Rwanda Is a Low-Income Country with GDP of US$11 Billion and Per Capita of US$833. With GDP of US$26 Billion and US$1,738 Per Capita, Zimbabwe Is Middle-Income Economy. Yet, Zimbabwean Head of State Mnangagwa Is Determined to Copy Kagame’s “Development Model.” What Is Mnangagwa Thinking?
Your Excellence, Emmerson Dambudzo Mnangagwa, I assume that since becoming Zimbabwean head of state in November 2017, you travelled far and wide to learn and equip yourself and your government with knowledge, wisdom, and strategies for creating prosperity to improve Zimbabwean lives. That is why I am astonished by your admiration of Rwanda’s General Paul Kagame and your stated goal of adapting his “development model.” In your recent speech, for example, you stated that “If you go to Rwanda and see what President Kagame has done, it is well organized…Over there [in Rwanda] they work in unity with government assistance. That way, there is no family which is left behind because every household is assisted out of poverty.” You added that “Rwanda President Kagame pursued modern rural development which we are also pursuing.”
Mr President, your choice of Rwanda as a model of a country that has created prosperity for all is ill-informed. With a Gross Domestic Product (GDP) of US$26 billion, Zimbabwe’s economy is more than double the size of Rwanda’s whose GDP is US$11 billion. Furthermore, Zimbabwe’s DGP per capita of US$1,737 is more than double that of Rwanda, which is a mere US$833. In other words, Mr President, Zimbabwe is a middle-income state while Rwanda is a low-income economy. By Gross National Income (DNI) Rwanda is classified by the World Bank among the world’s 18 poorest countries in the following order: 1) Rwanda, 2) Uganda, 3) The Gambia, 4) Yemen, 5) Sudan, 6) Chad, 7) Malawi, 8) Liberia, 9) Eritrea, 10) Niger, 11) DR Congo, 12) Central African Republic, 13) Sierra Leone, 14) Afghanistan, 15) Madagascar, 16) Mozambique, 17) Somalia, and 18) Burundi.

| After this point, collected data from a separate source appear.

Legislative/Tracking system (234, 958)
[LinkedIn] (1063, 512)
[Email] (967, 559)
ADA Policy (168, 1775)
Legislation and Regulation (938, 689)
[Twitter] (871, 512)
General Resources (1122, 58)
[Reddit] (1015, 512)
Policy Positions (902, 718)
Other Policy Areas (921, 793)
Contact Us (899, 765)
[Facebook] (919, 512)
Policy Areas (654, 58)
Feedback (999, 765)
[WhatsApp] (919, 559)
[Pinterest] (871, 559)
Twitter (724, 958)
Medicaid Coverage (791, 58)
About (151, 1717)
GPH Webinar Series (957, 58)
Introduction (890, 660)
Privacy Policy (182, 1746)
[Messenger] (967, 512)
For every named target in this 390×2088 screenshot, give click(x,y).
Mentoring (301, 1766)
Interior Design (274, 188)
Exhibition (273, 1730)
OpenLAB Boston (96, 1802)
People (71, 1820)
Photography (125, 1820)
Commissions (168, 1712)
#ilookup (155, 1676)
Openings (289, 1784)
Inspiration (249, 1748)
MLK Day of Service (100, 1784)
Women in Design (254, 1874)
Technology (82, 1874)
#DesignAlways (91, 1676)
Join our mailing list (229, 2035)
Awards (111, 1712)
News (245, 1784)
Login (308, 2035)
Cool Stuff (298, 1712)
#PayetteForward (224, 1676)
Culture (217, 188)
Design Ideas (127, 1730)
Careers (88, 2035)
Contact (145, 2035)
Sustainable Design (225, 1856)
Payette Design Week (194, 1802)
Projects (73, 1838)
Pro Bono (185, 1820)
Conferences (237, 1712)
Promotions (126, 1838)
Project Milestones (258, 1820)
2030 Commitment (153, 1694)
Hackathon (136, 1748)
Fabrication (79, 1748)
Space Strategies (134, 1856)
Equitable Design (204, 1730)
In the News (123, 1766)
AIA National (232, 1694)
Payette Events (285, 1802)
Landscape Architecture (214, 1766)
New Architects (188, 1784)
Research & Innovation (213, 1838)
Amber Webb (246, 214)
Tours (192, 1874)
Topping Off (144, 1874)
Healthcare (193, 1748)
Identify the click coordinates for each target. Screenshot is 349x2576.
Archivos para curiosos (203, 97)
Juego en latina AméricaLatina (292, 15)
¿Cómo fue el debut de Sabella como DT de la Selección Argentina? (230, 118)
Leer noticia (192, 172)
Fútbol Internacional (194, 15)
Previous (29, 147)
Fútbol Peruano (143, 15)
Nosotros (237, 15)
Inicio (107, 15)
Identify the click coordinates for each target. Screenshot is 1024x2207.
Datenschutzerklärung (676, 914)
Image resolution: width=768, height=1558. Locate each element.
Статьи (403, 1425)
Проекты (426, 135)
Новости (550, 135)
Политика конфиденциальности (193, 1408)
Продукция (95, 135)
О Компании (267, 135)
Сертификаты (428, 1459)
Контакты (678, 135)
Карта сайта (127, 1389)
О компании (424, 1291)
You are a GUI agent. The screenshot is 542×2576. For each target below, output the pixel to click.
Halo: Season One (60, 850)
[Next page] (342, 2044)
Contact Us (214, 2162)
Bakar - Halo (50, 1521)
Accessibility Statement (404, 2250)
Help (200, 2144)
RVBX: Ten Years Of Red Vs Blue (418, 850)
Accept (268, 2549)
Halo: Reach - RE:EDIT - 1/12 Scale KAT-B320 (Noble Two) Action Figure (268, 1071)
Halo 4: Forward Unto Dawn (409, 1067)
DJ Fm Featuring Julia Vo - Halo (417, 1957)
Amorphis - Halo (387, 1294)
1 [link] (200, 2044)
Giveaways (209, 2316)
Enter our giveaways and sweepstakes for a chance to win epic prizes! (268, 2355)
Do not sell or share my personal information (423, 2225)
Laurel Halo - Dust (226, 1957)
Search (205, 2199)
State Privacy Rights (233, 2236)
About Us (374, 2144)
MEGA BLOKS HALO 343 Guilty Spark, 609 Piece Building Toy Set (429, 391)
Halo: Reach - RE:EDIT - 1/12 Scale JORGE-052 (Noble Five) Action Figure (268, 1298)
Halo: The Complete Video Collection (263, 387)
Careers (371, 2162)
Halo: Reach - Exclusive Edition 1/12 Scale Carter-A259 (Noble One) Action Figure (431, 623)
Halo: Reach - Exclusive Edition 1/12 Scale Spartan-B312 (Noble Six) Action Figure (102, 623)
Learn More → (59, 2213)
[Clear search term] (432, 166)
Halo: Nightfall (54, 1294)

Mr President, the most convincing evidence that Rwanda is no success story is staring you in the face in Zimbabwe. You must have read in Zimbabwean media that Kagame’s government is currently recruiting teachers for primary schools, secondary schools, technical and vocational schools and universities. The first Zimbabwean recruits numbering 275 teachers are about to be sent off to Rwanda to revive the failed education from primary all the way to the university level. General Kagame who has ruled Rwanda from 1994 to 2000 through a figurehead and as head of state from 2000 to 2022 for a total of 28 years is incapable of training primary school teachers, secondary school teachers, technical/vocational education instructors and university professors.
President Mnangagwa, surely, as a head of state and a parent, you are well aware that the priority of any successful government is provision of good education to enhance personal development of young people, thereby giving them the means of transforming themselves into productive citizens. Put another way, when delivered effectively and efficiently, education, along with the human capital it generates, not only benefits individuals but also societies and nations. But here is Rwanda hunting in Zimbabwe for teachers for primary schools, secondary schools, vocational/technical colleges and universities. This is irrefutable evidence of a failing state incapable of providing the fundamental pillar for socioeconomic development – education.
In conclusion, Mr President, Rwanda has nothing to teach Zimbabwe. The reverse is true. It is Kagame who needs to learn from Zimbabwe how to transform Rwanda from a low-income to middle-income economy. Kagame’s noise about turning Rwanda into a middle-income country by 2020 was a total failure. Most importantly, Rwanda can learn from Zimbabwe how to build a stock of teachers for supplying Rwandan primary schools, secondary schools, technical/vocational colleges and universities. Embarrassingly, Kagame and his ruling party who have ruled Rwanda for nearly 30 years have yet to produce enough teachers for Rwanda’s education sector across the board – from primary schools educators to university lecturers.
Most Sincerely, David Himbara, Toronto, Canada.